Concept in Hindu law

Stridhana is a term associated with property in Hindu law. Whether property is stridhan, or a woman’s estate, depends on the source from which it has been obtained. A woman has inalienable rights over stridhan, and she can claim the same even after separation from her husband.

== Characteristics of stridhana ==

=== Under Hindu law ===
Properties acquired from the following sources by a Hindu female constitute sridhan.
- Gifts and bequests received from relations (The Dāyabhāga School however doesn’t recognize gifts of immovable property by her husband as stridhan)
- Gifts and bequests from non-relations/strangers
- Property acquired by self exertion, science and arts. (A woman may acquire property at any stage of her life by her own self exertion, such as by manual labor, employment, or by singing, dancing etc., or by any mechanical art. According to all schools of Hindu law, the property thus acquired during widowhood or maidenhood is her stridhan. The property thus acquired during coverture also constitutes her stridhan according to all schools other than the Mithila and Bengal Schools.

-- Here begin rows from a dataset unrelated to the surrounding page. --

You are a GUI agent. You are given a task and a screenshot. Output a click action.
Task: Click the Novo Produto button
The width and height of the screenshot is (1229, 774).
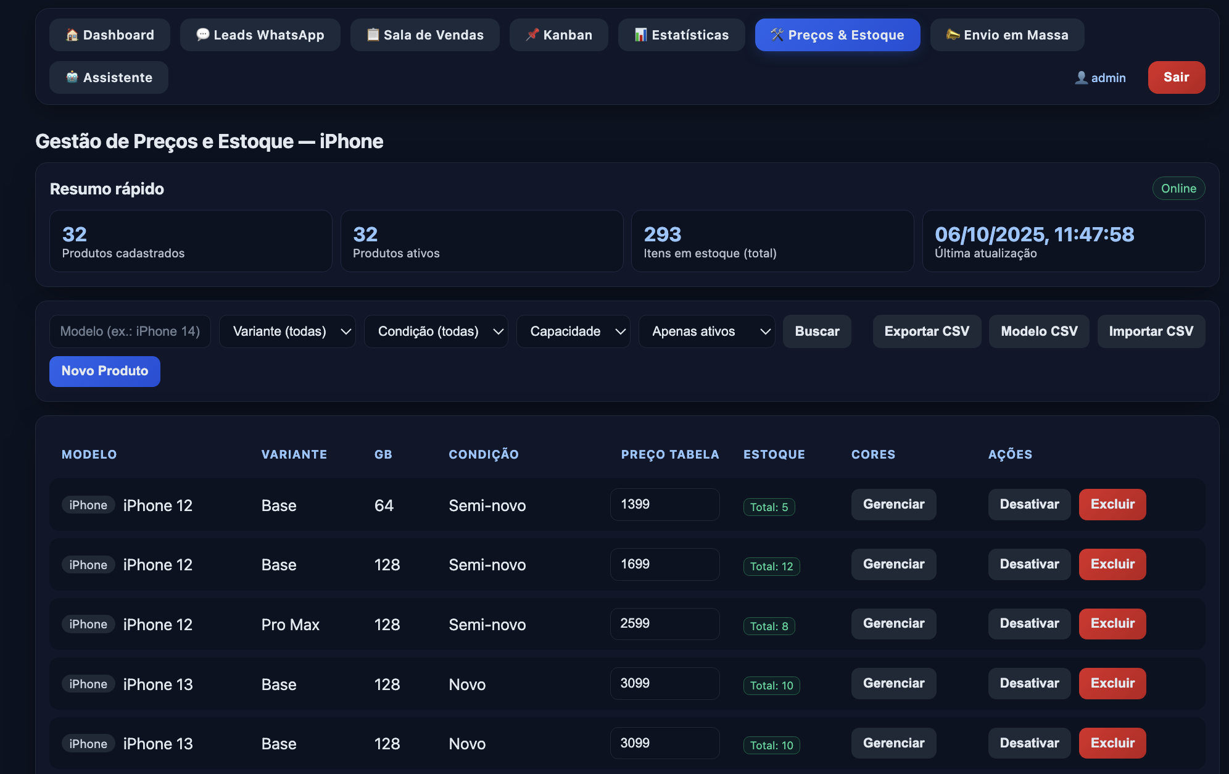[x=105, y=371]

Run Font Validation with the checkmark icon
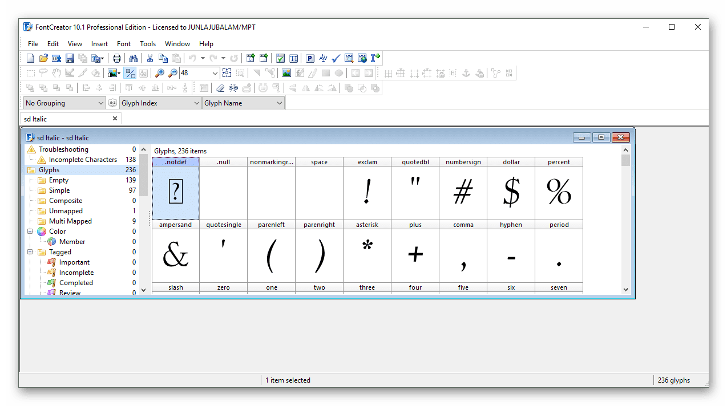(x=336, y=58)
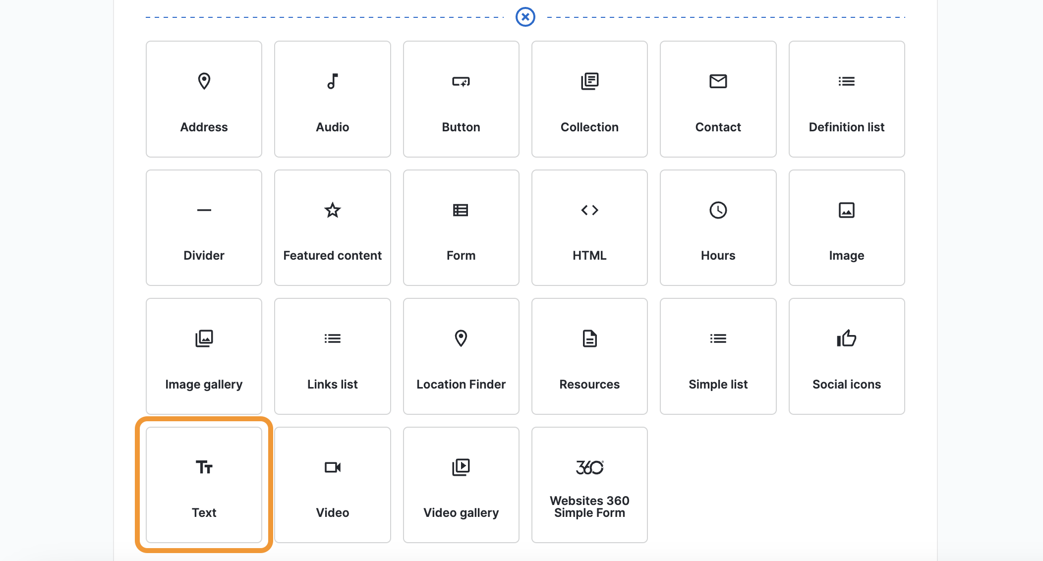The image size is (1043, 561).
Task: Add a Form element
Action: 461,227
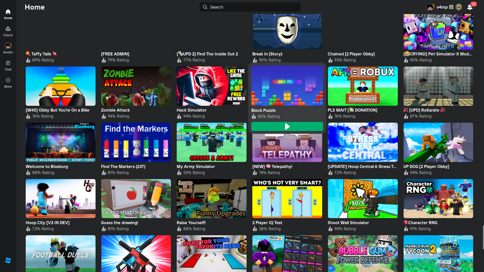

During her husband’s lifetime, however, it is subject to his control.)
- Property purchased with the income of stridhan.
- Property purchased under a compromise.
- Property obtained by adverse possession.
- Property obtained in lieu of maintenance.
- Property received in inheritance.
- Property obtained on partition.

=== Under Vedic culture ===
Stridhana, as defined by Yajnavalkya is:

- Wealth received by the woman from her father, mother, husband or brother out of love and affection.
- Wealth given to the bride by her maternal uncle and relative etc. at the time of marriage in presence of nuptial fire.
- Wealth that is given by the husband at the time of second marriage to satisfy his previous wife.
- Wealth given to the bride by the cousins and relatives of her parents.
- Wealth given to the bride from the side of the bride-groom prior to marriage towards duty.
- Wealth given to the newly wedded bride at the time of her departure from her father's house.
- Wealth received by the bride in her matrimonial house after the marriage.
- Wealth given to the new daughter-in-law by the father-in-law or mother-in-law out of love and affection.
- Wealth received by a married or unmarried daughter in her parental house from her brother or parent.

Manu has prescribed six kinds of stridhana to the minimum extent. According to Manusmriti, after the death of an issueless woman, her relatives are entitled to get her stridhan. If the marriage has been performed in the form of Brahma, Daiva, Gandharba or Prajapatya, the husband of the deceased issueless woman is entitled to get the stridhan, however, in case of Asura, Rakhyasa and Paisacha form of marriage, the stridhan of an issueless, deceased woman is taken by her father or mother.

== Hindu Succession Act ==
The Hindu Succession Act (Act No. 30 of 1956) resulted in many changes being made to both the Mitākṣarā and the Dāyabhāga systems regarding succession and partition.